For the purpose of this demo, I’m just going to redirect back to the login form:

// ...
    public function onAuthenticationSuccess(
        Request $request,
        TokenInterface $token,
        $providerKey
    ) {
        if ($targetPath = $this->getTargetPath($request->getSession(),
            $providerKey)
        ) {
            return new RedirectResponse($targetPath);
        }
    
        return new RedirectResponse($this->router->generate('app_login'));
    }

And the final thing to address is TODO: fill in refreshUser() inside Security/UserProvider.php. We already have the method to fetch the user by username inside the same class, so let’s just re-use that:

// ...

    public function refreshUser(UserInterface $user)
    {
        if (!$user instanceof User) {
            throw new UnsupportedUserException(
                sprintf(
                    'Invalid user class "%s".',
                    get_class($user)
                )
            );
        }

        return $this->loadUserByUsername($user->getEmail());
    }

This time when I refresh the form I am redirected back to the same login form, but now the debug bar shows me being logged in with my email address. I can disable users from the AWS Cognito admin panel (try it, they won’t be able to log in!), and my own application code / entities has absolutely no knowledge of the authentication mechanism. In fact we haven’t configured a single database connection or Doctrine entity in this example app!

Adding support for roles

Remember earlier when we added an ADMIN group in the Cognito interface? Let’s wire that up as well, so we can manage our administrators via AWS as well.
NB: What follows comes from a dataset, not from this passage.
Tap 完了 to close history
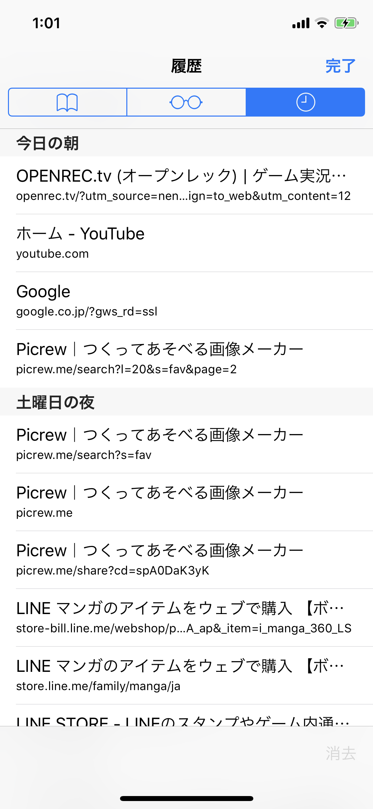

There’s a separate SDK method for fetching a user’s role, adminListGroupsForUser(), so we just need to leverage that in our adapter class:

    // ...

    public function getRolesForUsername(string $username): Result
    {
        return $this->client->adminListGroupsForUser([
            'UserPoolId' => $this->poolId,
            'Username'   => $username
        ]);
    }

And to use it in our UserProvider class to convert the groups to roles, we should update loadUserByUsername:

    // ...

    public function loadUserByUsername($username)
    {
        $result = $this->cognitoClient->findByUsername($username);

        if (count($result['Users']) === 0) {
            throw new UsernameNotFoundException();
        }

        $user = new User();
        $user->setEmail($username);

        $groups = $this->cognitoClient->getRolesForUsername(
            $result['Users'][0]['Username']
        );

        if (count($groups['Groups']) > 0) {
            $user->setRoles(
                array_map(
                    function ($item) {
                        return 'ROLE_' . $item['GroupName'];
                    },
                    $groups['Groups']
                )
            );
        }

        return $user;
    }

Now in the profiler you can see that the user I added to my ADMIN group earlier has been given the ROLE_ADMIN role, but the other user only has the default ROLE_USER role attached.
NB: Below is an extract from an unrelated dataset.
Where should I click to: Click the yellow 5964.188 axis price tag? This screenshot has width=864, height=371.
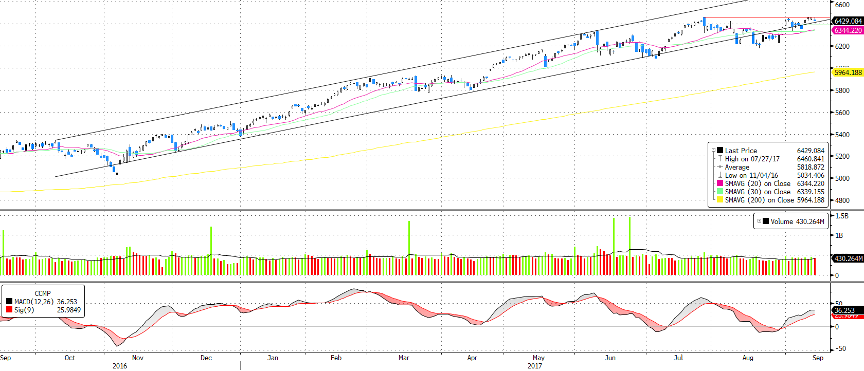point(848,72)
So, what was the point of all this?

While we haven’t gone so far as implementing more advanced functionality like resetting passwords, deleting users, etc, what we have done here is produce a proof-of-concept that we can easily use the AWS SDK to secure our Symfony app.
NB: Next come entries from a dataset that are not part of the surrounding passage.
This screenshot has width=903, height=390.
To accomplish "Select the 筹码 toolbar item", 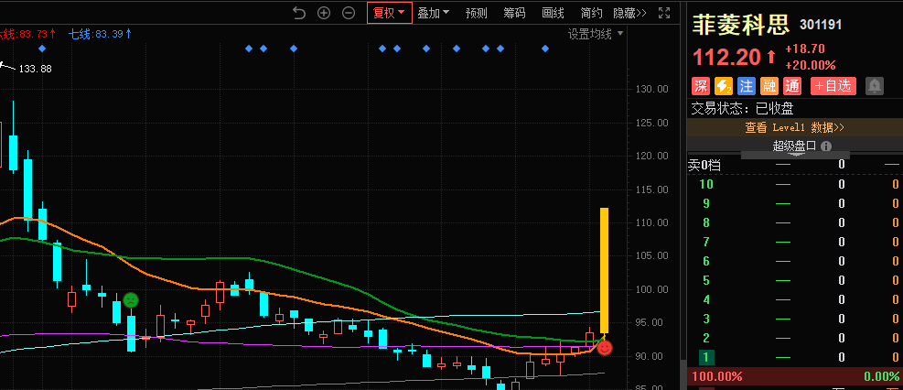I will click(514, 13).
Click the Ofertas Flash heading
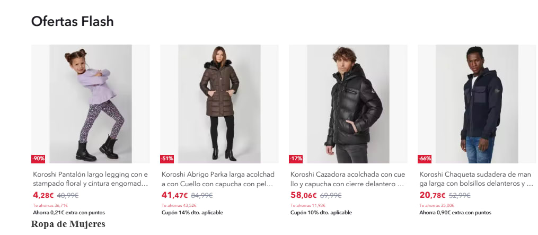 (73, 22)
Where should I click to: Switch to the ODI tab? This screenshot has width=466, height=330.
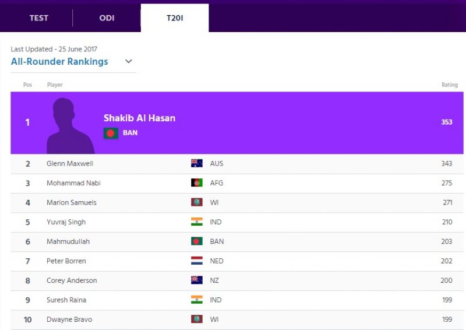coord(107,18)
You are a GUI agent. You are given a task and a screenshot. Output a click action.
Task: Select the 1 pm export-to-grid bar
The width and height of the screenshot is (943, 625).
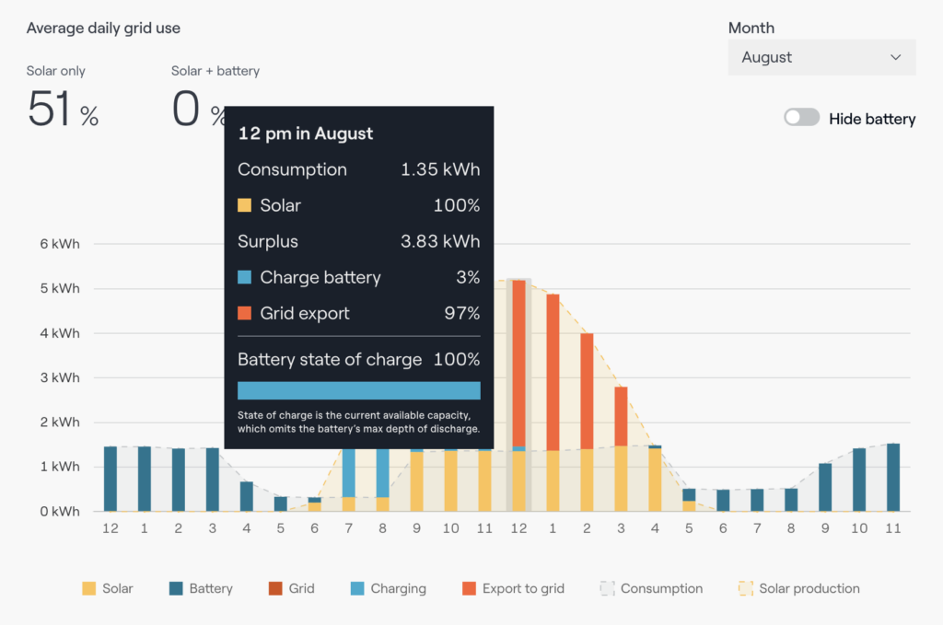click(553, 372)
With just a little more work we could create a fully-featured user management system which is totally decoupled from our domain concerns. Additionally, the front-end team can allow the same users to log in to the site’s React application without us needing to add an authentication endpoint to the Symfony application, and the mobile app can log in users from the same pool, all without adding any extra traffic to our PHP back-end or application database!